Tijdens een korte Europese tournee, doet Hill ook Nederland aan waaronder een half gevulde zaal van het toonaangevende BIRD in Rotterdam. Daar liet Hill er geen twijfel over bestaan waarom muziekmagazine Rolling Stone de zangeres roemt om haar ‘stellar powerhouse vocals’. Haar soulvolle zang klonk niet altijd zuiver, maar die rauwheid droeg juist bij aan een forse en karakteristieke sound. Hill stopte ziel en zaligheid in haar liedjes waardoor ze stuk voor stuk gemeend klonken. De zangeres begeleidde zichzelf afwisselend op keyboards en gitaar en deed dat niet onverdienstelijk.

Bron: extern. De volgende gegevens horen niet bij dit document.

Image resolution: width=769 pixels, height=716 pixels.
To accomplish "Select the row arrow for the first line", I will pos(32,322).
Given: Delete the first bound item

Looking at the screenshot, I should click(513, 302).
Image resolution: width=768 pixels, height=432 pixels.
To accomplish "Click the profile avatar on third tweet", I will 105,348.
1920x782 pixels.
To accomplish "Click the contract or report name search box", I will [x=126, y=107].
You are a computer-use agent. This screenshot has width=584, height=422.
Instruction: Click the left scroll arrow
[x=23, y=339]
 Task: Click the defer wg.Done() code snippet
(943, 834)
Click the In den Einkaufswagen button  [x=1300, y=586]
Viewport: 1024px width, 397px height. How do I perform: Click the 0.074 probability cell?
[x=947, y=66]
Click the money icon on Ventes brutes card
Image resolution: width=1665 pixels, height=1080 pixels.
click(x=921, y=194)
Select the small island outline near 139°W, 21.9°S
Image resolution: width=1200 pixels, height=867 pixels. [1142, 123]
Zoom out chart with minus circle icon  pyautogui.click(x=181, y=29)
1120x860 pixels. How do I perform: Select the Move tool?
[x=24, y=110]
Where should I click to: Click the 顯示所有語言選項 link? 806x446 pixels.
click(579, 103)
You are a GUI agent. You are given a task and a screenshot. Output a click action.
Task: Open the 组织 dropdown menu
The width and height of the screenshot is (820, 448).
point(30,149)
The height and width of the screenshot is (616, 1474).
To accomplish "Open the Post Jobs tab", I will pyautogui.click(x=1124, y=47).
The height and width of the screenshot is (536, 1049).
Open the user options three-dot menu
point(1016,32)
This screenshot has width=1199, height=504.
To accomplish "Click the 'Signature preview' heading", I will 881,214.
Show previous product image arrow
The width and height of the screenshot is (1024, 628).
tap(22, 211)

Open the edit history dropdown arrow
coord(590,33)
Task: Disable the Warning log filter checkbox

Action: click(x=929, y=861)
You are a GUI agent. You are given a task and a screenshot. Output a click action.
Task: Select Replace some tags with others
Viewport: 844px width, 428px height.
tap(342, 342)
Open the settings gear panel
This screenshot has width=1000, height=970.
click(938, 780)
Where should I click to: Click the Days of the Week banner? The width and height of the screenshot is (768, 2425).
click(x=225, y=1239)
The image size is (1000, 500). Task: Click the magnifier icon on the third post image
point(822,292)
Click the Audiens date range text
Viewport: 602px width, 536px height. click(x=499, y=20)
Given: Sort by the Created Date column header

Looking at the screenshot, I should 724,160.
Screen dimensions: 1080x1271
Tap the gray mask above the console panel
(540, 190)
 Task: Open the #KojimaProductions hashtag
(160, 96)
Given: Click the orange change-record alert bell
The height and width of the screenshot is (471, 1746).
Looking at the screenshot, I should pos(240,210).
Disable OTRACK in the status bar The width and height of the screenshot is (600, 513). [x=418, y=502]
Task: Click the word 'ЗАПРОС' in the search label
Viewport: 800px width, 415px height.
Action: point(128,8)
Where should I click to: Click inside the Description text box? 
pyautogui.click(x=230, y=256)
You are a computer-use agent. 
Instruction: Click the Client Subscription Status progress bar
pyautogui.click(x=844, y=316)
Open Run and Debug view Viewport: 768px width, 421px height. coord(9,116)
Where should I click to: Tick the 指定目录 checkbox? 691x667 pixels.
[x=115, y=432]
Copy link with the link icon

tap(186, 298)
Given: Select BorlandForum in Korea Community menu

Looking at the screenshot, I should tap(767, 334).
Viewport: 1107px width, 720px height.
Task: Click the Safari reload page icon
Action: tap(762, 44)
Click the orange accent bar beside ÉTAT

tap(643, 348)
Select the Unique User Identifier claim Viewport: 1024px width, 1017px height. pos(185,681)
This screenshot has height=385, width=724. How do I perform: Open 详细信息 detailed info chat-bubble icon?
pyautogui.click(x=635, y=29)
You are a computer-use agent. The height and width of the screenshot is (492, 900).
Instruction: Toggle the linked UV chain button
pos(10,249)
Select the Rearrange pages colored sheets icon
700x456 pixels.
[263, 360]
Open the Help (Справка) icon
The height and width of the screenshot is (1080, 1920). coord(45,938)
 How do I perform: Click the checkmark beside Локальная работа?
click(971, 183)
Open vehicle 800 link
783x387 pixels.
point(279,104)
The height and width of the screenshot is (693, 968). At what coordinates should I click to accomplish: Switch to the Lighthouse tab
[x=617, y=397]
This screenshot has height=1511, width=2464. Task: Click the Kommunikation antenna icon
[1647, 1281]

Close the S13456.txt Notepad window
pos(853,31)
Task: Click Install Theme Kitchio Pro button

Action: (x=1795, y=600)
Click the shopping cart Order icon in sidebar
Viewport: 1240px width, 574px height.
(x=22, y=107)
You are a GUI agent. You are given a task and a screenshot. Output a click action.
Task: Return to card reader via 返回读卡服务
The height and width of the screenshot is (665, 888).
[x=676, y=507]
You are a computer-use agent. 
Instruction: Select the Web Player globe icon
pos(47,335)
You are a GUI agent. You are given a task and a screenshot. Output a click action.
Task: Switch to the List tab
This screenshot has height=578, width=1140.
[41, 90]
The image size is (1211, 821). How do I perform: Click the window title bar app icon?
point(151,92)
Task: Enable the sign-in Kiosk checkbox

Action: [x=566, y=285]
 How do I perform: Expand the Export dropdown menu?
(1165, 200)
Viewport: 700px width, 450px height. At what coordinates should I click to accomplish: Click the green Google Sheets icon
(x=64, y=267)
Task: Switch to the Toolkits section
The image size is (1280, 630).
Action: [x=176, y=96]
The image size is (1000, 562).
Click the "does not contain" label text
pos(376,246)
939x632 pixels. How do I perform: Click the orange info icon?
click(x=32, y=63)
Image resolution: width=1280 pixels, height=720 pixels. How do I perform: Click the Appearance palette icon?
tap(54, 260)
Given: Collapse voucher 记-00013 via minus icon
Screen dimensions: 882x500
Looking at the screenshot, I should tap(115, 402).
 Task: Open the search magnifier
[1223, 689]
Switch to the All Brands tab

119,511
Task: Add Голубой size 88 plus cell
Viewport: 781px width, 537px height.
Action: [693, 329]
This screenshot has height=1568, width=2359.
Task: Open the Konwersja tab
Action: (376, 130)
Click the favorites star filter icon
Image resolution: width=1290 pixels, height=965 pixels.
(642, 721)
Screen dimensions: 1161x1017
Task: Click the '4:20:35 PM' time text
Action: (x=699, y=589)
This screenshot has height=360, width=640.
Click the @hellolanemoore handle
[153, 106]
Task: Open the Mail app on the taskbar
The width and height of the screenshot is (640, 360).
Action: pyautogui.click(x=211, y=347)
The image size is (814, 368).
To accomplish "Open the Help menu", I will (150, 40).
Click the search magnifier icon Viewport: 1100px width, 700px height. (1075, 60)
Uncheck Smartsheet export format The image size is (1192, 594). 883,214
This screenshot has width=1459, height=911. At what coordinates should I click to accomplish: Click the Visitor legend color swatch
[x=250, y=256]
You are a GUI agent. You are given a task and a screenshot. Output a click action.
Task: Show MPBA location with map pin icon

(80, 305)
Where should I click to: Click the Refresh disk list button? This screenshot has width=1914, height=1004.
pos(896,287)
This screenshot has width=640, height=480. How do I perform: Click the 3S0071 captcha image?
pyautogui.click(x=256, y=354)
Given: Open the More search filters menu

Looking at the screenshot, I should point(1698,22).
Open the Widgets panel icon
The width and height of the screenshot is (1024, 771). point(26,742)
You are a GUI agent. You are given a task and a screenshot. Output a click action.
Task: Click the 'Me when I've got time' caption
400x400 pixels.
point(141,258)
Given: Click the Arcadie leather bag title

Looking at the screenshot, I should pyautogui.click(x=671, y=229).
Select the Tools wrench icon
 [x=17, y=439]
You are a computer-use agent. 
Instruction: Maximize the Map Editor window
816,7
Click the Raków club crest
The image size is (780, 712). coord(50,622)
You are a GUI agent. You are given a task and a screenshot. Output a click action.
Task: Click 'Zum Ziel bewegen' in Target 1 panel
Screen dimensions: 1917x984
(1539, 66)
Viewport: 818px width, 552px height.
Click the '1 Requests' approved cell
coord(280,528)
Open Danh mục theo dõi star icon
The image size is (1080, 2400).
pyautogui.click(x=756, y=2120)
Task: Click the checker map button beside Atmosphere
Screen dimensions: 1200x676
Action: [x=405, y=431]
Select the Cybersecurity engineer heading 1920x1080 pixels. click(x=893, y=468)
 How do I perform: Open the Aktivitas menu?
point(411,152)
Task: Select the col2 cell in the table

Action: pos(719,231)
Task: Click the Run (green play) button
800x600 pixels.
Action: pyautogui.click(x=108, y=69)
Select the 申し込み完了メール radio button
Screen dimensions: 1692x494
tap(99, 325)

Haar kwartet, met onder meer de ouders van Hill op toetsen en basgitaar, zorgde voor een stevige geluidsmuur van spijkerharde funk, afgewisseld met soul, blues en rock. Illustere namen als Sly Stone, Jimi Hendrix, Screamin’ Jay Hawkins en Prince leken aan de zijkant van het podium instemmend mee te knikken. Eigenlijk kreeg je de hele tijd het gevoel dat BIRD te klein was voor Hill. Haar energieke performance vraagt om een flinker podium en een groter publiek. Het is een kwestie van tijd dat deze dame ook op de grotere festivals is te zien. Want dat verdient Hill.